GIVEN PROBLEM: Copy the entries below word for word, starting at the line that contains "Where should I click to: Sort" and ending at the line that contains "coord(656,165)", with both of those lines included.
╭─ MATERIALS PROVIDED
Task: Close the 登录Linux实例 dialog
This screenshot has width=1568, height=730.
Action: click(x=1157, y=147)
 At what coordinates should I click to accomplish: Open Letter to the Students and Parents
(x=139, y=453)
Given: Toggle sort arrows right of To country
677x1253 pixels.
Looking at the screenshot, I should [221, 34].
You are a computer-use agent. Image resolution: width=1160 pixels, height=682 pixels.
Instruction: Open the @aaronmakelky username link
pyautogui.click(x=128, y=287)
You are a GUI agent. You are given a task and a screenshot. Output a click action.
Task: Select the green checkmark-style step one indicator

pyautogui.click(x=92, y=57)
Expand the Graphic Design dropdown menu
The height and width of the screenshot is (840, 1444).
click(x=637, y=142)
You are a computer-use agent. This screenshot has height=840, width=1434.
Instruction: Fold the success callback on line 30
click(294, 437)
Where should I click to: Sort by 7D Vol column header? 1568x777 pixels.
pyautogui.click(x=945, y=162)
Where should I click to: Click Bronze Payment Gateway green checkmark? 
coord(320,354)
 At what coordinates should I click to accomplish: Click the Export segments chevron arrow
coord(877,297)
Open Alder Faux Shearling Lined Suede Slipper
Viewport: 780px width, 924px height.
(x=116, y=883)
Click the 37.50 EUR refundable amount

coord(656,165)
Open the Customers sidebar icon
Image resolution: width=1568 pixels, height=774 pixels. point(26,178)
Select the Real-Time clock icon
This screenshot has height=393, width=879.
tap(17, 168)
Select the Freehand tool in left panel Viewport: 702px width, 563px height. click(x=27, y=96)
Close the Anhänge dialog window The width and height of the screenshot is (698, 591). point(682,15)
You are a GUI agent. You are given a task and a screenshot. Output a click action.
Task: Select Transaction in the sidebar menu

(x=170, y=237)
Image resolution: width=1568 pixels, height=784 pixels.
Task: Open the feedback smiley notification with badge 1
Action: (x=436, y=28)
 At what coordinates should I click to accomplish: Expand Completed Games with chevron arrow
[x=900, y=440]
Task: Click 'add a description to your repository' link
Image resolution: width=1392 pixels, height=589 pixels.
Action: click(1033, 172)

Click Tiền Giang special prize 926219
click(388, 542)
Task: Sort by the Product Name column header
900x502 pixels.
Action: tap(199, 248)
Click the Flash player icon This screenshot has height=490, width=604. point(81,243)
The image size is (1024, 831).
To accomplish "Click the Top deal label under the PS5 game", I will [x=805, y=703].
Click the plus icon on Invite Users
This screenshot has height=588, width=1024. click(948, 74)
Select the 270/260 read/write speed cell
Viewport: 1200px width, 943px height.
╰─
REPLY TO THE EXERCISE:
Where should I click to: Sort by 7D Vol column header? 1568x777 pixels.
pyautogui.click(x=945, y=162)
Where should I click to: Click Bronze Payment Gateway green checkmark? 
coord(320,354)
 At what coordinates should I click to accomplish: Click the Export segments chevron arrow
coord(877,297)
Open Alder Faux Shearling Lined Suede Slipper
Viewport: 780px width, 924px height.
(x=116, y=883)
Click the 37.50 EUR refundable amount

coord(656,165)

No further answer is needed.